● **TO BE DONE**:
Copy the material word for word, starting at the line that contains "Click the National" and ending at the line that contains "Action: tap(51, 3)", with both of those lines included. Leave the pictures out.

● **RECORDS FOR THIS EXERCISE**:
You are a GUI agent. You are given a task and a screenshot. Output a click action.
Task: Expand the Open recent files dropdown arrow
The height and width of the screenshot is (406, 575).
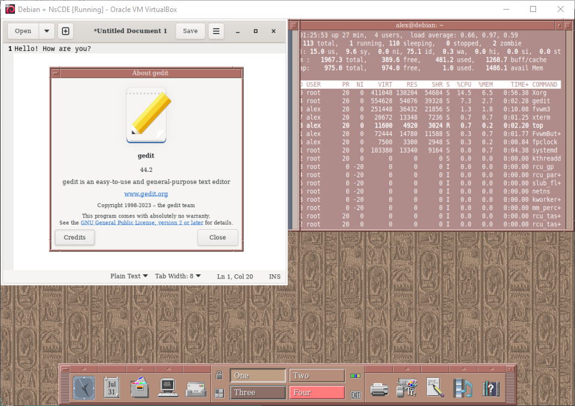[47, 31]
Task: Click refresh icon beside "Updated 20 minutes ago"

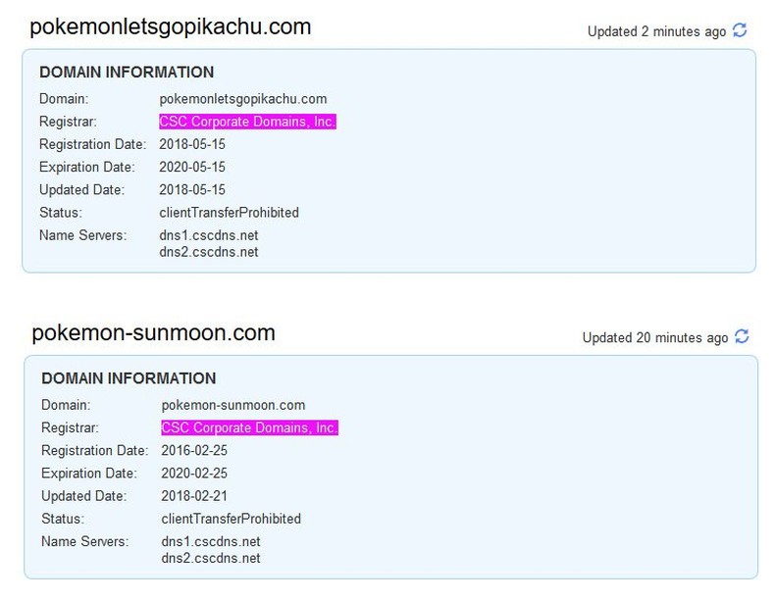Action: click(743, 336)
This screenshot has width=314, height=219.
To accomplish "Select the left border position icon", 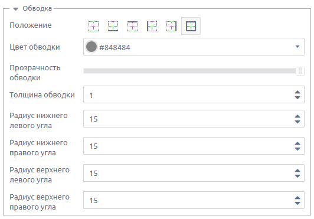I will [152, 26].
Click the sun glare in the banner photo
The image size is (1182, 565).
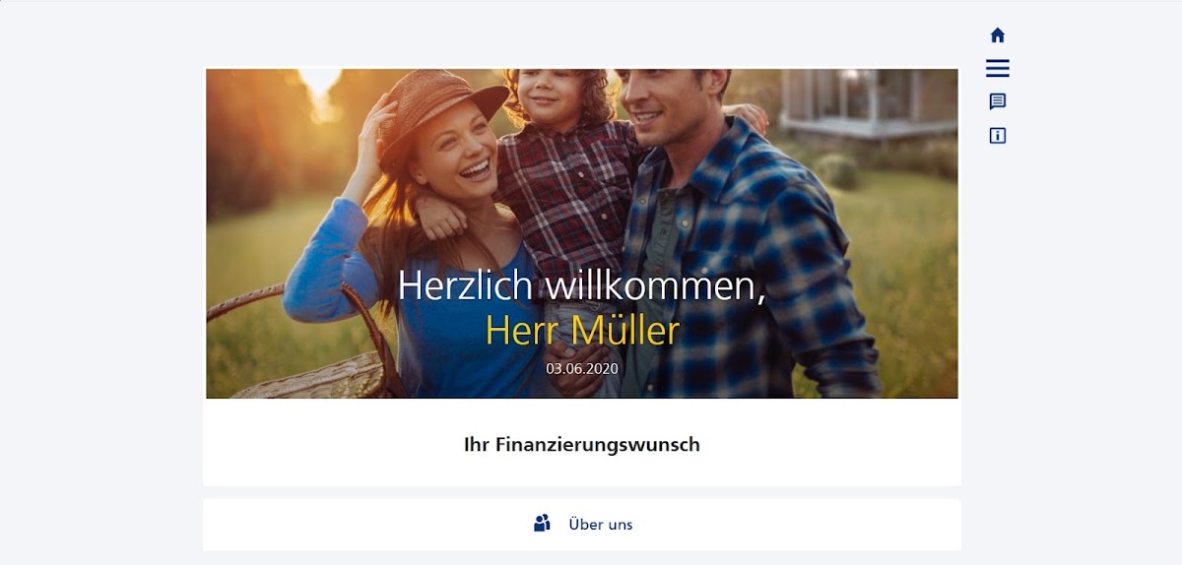pos(320,87)
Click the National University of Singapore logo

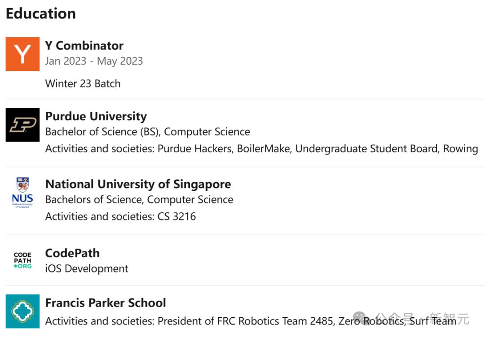tap(22, 193)
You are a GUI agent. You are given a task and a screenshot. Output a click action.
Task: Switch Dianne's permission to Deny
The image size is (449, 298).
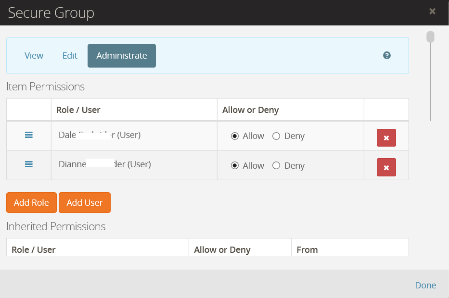276,165
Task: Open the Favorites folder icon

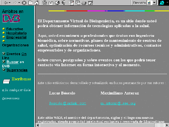Action: tap(51, 3)
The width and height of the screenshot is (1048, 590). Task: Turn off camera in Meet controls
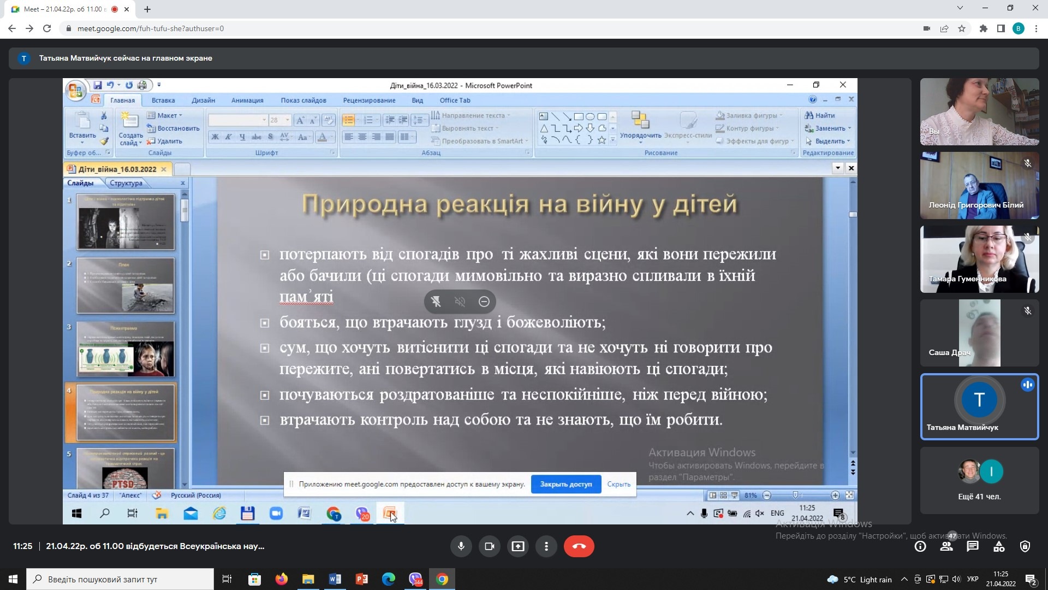click(489, 546)
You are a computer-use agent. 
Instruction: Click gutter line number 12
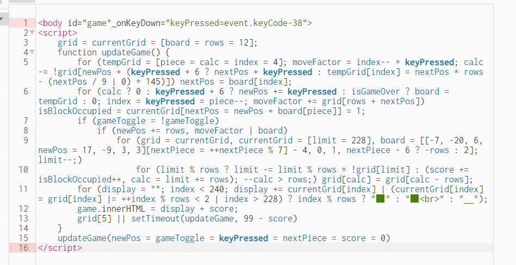(23, 209)
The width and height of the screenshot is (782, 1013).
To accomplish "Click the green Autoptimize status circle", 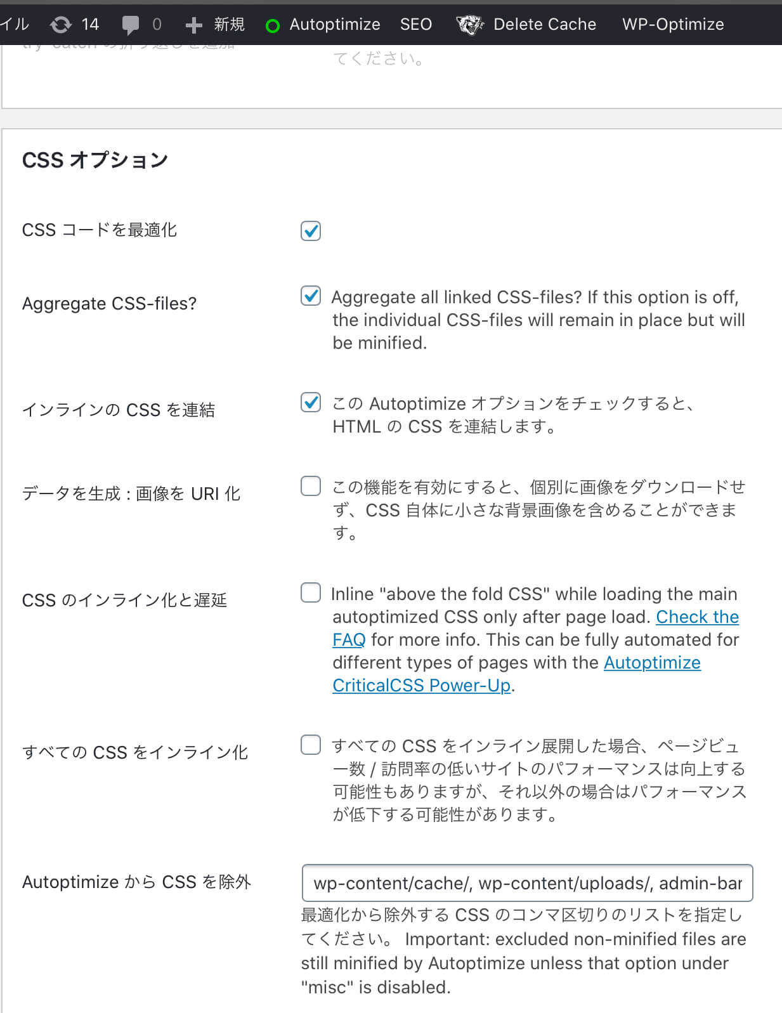I will click(x=273, y=25).
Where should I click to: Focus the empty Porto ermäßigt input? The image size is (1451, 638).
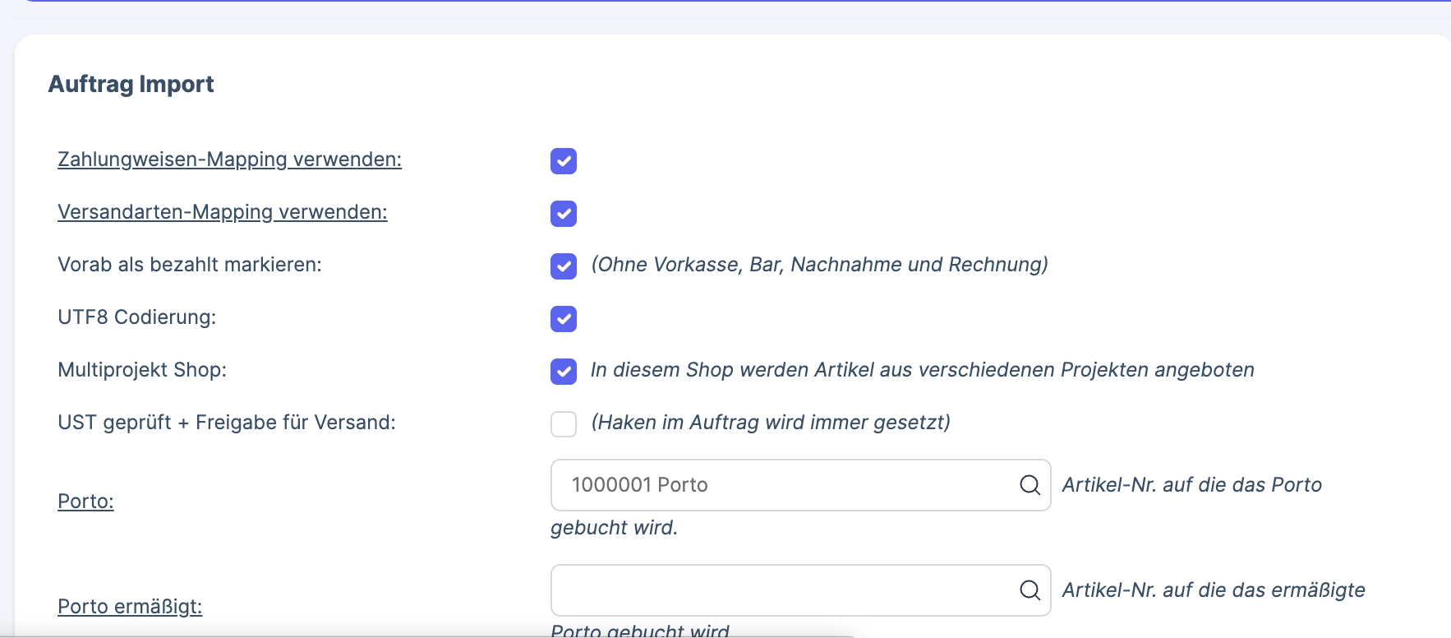pyautogui.click(x=800, y=590)
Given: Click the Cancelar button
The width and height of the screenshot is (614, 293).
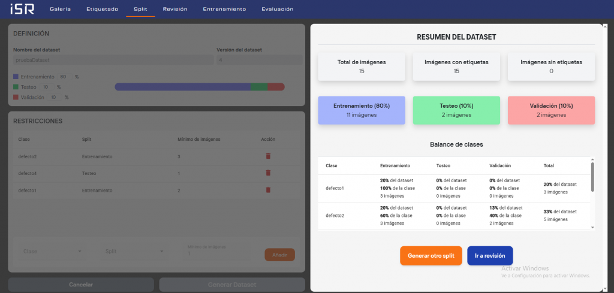Looking at the screenshot, I should click(x=81, y=285).
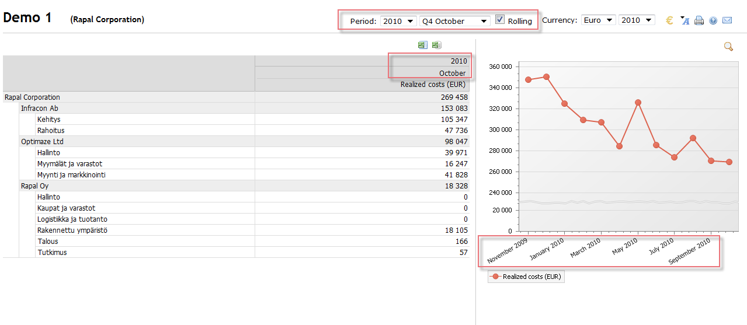Click the Rapal Corporation top-level row
The height and width of the screenshot is (325, 747).
32,97
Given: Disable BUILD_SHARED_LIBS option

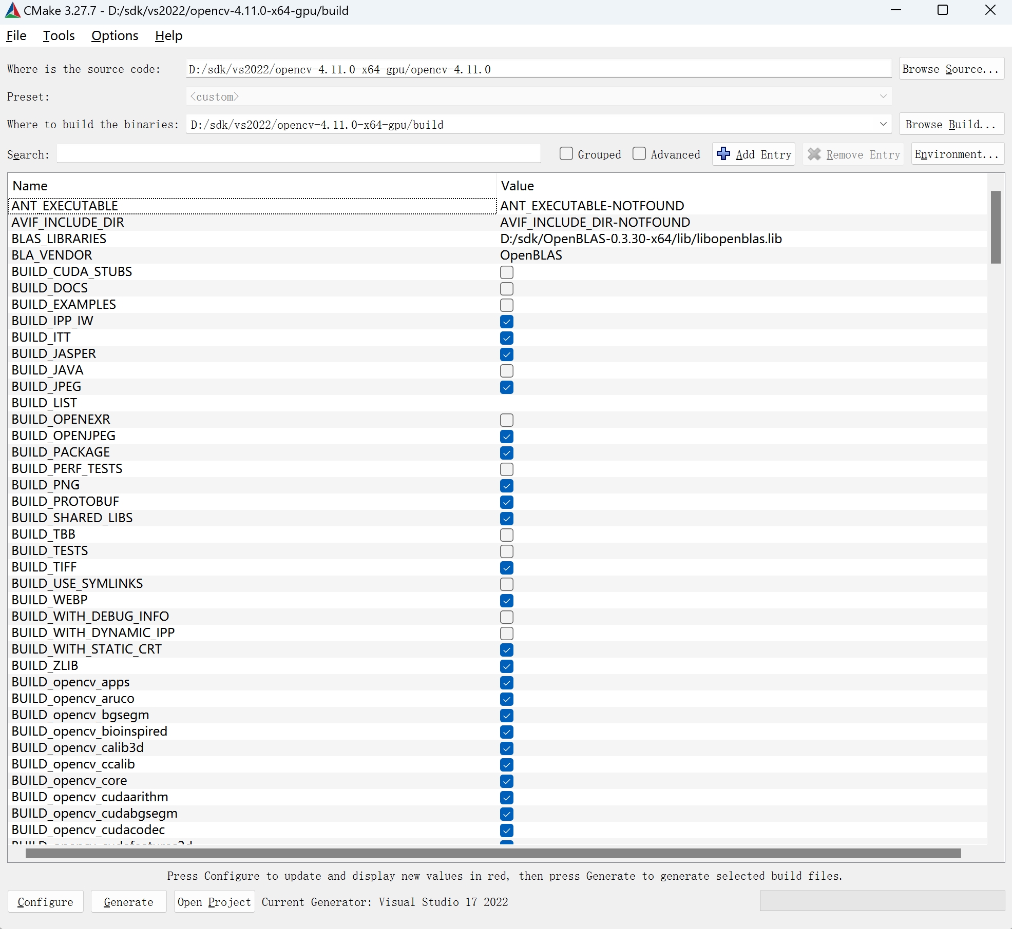Looking at the screenshot, I should pos(506,519).
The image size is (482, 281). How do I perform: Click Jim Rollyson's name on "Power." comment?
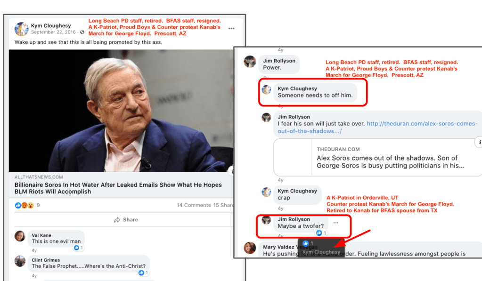[x=280, y=60]
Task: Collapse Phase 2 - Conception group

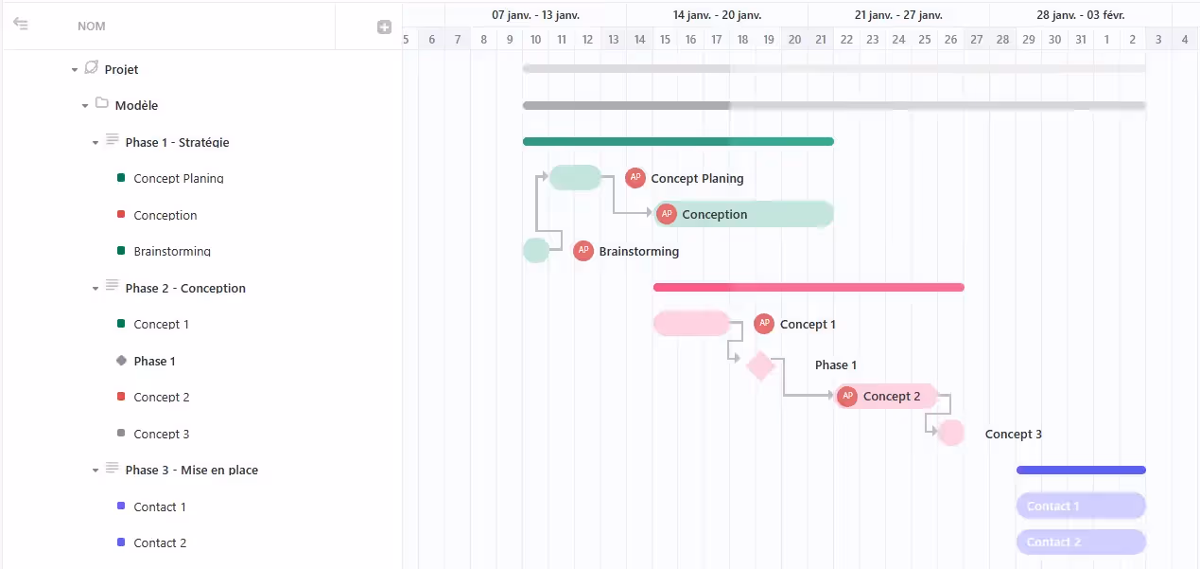Action: tap(96, 289)
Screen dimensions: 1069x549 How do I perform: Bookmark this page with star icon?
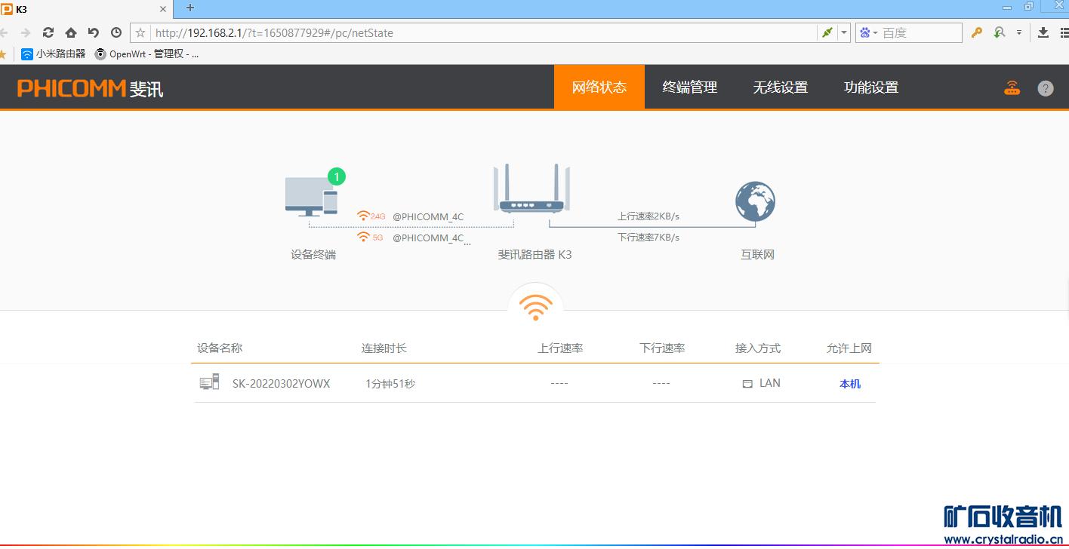pyautogui.click(x=140, y=32)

● **SOLUTION**:
Click the National University of Singapore logo

tap(22, 193)
You are a GUI agent. You are given a task and a screenshot. Output a click action.
Task: Switch Dianne's permission to Deny
The image size is (449, 298).
276,165
Task: Open the Favorites folder icon

Action: tap(51, 3)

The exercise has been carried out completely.